INFORMATION SUPPLIED ▸
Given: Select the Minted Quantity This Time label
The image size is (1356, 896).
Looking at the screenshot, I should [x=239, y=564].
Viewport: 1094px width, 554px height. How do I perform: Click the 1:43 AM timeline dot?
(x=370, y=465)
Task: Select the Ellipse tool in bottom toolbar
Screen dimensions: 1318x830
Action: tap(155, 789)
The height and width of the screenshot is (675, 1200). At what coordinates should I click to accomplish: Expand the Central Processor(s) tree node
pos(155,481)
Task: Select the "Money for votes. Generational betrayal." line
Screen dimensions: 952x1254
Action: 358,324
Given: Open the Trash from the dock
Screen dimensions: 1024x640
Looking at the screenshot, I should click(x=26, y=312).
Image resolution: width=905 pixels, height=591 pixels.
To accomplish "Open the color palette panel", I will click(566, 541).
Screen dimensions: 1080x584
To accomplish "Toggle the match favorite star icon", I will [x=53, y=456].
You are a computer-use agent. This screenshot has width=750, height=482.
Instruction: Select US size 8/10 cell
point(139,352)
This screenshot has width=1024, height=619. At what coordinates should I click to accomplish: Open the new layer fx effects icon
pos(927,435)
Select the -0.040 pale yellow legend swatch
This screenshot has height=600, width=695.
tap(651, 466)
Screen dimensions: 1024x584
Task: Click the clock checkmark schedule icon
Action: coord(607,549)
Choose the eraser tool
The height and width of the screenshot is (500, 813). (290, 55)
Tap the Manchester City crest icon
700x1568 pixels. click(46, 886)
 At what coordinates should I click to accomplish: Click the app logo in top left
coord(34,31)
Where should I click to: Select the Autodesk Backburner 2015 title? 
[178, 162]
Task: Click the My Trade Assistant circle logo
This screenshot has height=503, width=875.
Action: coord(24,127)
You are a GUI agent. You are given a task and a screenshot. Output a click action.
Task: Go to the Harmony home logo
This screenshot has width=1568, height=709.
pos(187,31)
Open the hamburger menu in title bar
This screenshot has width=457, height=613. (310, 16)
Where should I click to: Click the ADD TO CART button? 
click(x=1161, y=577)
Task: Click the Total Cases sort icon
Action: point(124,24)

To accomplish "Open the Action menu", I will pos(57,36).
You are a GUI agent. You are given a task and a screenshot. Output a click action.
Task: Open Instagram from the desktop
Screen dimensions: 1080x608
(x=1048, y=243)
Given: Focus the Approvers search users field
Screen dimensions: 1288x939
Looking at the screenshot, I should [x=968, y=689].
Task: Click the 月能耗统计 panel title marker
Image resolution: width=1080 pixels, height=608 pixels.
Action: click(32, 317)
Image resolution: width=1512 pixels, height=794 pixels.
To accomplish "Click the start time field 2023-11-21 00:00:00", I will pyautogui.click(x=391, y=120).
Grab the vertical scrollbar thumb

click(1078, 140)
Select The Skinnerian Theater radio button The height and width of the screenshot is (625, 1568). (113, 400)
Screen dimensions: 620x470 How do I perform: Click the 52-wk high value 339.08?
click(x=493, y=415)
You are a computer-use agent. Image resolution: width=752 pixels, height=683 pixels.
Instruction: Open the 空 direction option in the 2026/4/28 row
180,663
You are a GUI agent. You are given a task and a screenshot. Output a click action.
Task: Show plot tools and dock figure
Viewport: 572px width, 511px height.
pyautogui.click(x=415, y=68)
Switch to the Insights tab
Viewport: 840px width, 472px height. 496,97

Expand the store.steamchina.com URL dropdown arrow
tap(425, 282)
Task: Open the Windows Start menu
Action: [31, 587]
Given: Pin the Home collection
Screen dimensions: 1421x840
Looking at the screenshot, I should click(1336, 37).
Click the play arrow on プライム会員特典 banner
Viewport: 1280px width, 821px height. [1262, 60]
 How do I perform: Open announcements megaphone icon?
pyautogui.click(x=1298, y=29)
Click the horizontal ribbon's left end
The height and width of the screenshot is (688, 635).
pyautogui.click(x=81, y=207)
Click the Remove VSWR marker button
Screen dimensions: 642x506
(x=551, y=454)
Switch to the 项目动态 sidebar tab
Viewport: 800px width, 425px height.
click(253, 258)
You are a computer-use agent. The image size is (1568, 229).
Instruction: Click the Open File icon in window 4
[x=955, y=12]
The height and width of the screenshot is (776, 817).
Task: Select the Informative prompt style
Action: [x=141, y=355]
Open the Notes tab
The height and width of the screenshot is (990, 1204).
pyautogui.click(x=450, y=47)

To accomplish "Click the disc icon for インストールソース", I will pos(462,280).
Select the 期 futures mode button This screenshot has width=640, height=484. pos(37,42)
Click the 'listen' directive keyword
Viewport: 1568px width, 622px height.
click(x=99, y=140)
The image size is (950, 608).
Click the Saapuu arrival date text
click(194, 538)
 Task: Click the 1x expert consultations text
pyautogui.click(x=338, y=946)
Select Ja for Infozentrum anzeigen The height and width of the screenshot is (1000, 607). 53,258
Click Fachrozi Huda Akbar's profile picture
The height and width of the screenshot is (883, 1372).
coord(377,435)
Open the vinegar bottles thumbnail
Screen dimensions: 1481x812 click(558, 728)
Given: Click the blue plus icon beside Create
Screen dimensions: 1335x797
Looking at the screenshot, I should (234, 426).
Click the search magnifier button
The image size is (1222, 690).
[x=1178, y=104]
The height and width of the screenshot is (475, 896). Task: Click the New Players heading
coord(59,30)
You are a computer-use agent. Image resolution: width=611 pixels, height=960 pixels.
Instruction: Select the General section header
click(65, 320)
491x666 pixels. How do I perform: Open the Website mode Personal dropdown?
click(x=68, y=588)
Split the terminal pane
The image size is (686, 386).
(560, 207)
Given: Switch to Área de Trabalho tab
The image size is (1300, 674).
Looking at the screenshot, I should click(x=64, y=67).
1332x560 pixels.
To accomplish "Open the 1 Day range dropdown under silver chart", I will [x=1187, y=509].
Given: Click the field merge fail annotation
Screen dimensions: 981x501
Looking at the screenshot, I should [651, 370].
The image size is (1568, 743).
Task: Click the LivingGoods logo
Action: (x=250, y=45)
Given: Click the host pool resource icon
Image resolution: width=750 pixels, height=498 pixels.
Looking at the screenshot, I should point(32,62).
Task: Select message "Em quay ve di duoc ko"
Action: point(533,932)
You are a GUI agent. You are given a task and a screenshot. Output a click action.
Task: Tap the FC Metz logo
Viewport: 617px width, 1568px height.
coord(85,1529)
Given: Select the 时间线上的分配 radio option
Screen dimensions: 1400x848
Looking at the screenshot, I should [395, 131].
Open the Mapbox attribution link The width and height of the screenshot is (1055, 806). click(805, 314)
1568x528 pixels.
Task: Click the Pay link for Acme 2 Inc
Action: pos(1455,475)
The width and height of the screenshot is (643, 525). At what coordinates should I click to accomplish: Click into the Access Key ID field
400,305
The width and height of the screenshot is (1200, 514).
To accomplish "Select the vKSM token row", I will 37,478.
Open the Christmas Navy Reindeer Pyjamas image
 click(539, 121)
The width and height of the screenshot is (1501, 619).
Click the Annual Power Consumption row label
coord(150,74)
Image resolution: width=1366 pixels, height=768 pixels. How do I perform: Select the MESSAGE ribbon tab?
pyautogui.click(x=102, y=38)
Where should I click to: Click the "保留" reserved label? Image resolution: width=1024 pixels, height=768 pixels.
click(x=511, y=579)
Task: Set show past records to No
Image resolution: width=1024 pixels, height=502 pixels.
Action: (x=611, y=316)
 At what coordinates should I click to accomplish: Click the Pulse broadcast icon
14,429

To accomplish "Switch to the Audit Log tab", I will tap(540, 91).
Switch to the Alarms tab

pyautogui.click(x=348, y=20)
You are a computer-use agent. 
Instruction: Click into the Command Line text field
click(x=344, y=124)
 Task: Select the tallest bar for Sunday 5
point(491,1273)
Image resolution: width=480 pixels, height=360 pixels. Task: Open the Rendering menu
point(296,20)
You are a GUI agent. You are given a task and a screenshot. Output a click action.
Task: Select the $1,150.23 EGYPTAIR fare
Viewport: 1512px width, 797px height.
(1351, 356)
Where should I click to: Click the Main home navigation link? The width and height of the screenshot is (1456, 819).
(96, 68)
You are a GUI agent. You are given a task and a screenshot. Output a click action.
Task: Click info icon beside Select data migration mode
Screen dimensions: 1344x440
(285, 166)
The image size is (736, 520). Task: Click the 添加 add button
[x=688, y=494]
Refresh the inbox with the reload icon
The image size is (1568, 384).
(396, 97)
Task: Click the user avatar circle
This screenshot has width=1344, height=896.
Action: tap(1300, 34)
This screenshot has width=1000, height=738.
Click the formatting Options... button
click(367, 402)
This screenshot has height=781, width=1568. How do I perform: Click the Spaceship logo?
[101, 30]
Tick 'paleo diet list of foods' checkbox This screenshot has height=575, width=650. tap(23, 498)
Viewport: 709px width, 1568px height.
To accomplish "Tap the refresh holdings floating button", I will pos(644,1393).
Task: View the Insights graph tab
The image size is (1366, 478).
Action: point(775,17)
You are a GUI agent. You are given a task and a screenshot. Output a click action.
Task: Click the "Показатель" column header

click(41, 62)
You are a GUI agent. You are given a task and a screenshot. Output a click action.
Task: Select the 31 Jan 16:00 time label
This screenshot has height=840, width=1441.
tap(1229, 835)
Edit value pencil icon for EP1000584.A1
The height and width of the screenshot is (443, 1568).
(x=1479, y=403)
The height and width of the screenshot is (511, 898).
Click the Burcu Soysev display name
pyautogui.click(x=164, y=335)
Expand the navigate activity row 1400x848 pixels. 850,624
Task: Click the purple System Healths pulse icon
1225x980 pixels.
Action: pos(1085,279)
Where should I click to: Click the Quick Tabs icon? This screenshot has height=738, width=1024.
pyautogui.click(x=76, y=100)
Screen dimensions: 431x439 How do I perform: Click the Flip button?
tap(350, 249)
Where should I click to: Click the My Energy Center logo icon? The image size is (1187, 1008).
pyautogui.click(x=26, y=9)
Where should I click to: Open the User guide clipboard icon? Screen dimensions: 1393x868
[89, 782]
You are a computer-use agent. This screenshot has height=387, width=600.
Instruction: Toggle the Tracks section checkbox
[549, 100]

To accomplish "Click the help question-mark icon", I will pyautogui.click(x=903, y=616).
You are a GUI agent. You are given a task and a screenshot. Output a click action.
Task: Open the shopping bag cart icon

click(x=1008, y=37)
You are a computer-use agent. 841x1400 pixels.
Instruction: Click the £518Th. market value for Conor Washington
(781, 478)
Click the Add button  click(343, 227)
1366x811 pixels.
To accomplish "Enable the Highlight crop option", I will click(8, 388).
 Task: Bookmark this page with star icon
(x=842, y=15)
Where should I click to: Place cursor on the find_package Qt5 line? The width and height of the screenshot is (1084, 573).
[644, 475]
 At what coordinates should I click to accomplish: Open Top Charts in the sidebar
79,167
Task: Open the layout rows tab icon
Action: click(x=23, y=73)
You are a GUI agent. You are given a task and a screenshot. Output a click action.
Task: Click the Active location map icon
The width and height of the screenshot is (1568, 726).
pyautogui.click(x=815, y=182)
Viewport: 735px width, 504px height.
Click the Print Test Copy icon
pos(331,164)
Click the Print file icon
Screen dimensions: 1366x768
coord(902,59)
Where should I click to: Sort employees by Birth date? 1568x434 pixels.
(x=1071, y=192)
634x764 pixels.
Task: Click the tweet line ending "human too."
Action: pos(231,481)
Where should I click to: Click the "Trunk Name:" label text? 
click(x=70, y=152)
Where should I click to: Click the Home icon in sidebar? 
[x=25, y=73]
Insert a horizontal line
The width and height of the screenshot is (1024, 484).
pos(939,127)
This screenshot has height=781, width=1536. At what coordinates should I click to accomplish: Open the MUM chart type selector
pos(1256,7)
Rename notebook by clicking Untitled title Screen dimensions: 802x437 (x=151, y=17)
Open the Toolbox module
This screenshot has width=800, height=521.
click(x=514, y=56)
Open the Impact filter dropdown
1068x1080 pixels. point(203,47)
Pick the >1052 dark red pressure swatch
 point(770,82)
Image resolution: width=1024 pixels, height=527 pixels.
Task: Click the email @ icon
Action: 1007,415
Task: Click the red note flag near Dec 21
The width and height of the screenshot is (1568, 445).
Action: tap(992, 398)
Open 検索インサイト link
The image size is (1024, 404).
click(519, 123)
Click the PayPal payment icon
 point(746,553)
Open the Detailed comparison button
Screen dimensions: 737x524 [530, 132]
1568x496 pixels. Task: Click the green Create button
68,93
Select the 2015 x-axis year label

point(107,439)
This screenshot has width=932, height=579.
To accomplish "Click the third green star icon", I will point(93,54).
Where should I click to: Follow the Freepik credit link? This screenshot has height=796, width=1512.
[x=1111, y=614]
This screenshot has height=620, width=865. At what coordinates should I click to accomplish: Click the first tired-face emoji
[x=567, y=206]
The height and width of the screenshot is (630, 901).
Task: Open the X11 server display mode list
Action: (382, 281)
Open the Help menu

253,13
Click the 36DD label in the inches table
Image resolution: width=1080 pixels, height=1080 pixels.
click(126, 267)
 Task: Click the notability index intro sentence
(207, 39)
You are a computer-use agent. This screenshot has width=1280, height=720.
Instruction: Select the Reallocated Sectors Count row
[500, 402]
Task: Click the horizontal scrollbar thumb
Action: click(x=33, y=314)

AIM OF THE EXERCISE ▸
Of all the entries above, retype exactly the lines from the line with "Instruction: Select US size 8/10 cell" to the line with "Select the -0.040 pale yellow legend swatch", both included, and no others.

TASK ANSWER ▸
Instruction: Select US size 8/10 cell
point(139,352)
This screenshot has width=1024, height=619. At what coordinates should I click to accomplish: Open the new layer fx effects icon
pos(927,435)
Select the -0.040 pale yellow legend swatch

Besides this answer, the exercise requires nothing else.